The next problem faced by the Agency was the emerging electoral strength of Bobby Kennedy. June 1968. He wins the California primary. Yes he was a major problem. If he goes to Chicago and wins the Democratic nomination and if he becomes President knowing what he knows about Washington…..Oh yes he’s gotta go. Change the setup. No rifles. A guy with a handgun, and another guy to guarantee the hit. Sirhan Sirhan. Catchy. A man with a mission. Sirhan shooting as Kennedy is walking towards him in the hotel kitchen hits everybody but Kennedy. Thane Eugene Caesar, a private guard hired to protect Bobby Kennedy, fires two fatal bullets, one report says four less than 5 inches from his head. Somehow no one figures that out, except Thomas Noguchi the coroner. But the media are told the Coroner is wrong. Sirhan’s gun had eight chambers, and police clean-up confirmed 13 shots fired. They said Noguchi was prone to making mistakes. Kennedy dies at 4:30 am Los Angeles time. Americans mourned but they remained clueless. Who hired Thane Eugene Cesar?

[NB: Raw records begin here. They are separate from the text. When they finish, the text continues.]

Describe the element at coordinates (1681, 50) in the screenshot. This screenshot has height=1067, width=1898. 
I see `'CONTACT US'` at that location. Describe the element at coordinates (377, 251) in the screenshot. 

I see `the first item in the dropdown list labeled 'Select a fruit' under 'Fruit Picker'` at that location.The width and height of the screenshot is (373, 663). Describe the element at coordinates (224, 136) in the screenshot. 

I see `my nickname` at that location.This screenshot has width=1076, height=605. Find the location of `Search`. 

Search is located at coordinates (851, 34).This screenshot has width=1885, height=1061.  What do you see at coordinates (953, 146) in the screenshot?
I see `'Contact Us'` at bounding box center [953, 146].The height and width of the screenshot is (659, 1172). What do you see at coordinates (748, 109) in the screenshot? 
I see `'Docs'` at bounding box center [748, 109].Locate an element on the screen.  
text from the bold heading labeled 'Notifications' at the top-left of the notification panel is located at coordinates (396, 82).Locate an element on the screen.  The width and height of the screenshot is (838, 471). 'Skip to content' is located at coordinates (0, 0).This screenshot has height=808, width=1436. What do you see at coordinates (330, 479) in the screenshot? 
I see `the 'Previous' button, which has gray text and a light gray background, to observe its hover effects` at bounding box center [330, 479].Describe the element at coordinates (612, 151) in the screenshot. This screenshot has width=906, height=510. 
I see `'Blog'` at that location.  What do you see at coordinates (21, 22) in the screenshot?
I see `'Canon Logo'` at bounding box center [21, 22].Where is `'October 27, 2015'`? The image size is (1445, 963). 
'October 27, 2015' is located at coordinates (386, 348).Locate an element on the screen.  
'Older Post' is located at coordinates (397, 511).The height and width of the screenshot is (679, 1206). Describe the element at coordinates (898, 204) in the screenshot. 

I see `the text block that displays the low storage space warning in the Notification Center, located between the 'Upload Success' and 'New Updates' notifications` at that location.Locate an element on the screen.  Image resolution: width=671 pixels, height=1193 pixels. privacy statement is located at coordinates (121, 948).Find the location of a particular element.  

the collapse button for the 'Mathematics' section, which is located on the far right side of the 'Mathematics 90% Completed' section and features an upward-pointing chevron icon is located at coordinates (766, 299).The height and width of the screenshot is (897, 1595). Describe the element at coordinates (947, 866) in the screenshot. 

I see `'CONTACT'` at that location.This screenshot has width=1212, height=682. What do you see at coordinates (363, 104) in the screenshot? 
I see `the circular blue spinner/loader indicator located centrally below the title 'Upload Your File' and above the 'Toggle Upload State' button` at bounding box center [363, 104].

1960 was your opportunity to elevate the Republic, take it to a plane higher than any country has ever reached. America! It was yours to take. But in that decade 60-69, you elected a president, you killed a president, killed his assassin, killed two influential back leaders, killed the President’s brother who could have been president, sent more than two million men and women to fight a war you could not win! And you also put men on the moon, fulfilling a promise made years before by the slain president.
The people of the United States countenanced four major assassinations in less than seven years? And still could not or would not come to understand that they were living in a Banana Republic. The mind boggles! Wilful ignorance is when you are fully aware of facts, resources and sources but refuse to acknowledge them. America the Beautiful – four assassinations in less than 7 years? Couldn’t you people catch a clue? What was that about, “a malignancy growing as a government within a government?” An entity exercising tremendous power, accountable only to itself.
The citizens of the USA believe they live in the greatest, richest, most generous country in the world but don’t know when they are being shot at, lied to, libeled, ridiculed, stomped on and threatened. Very sad.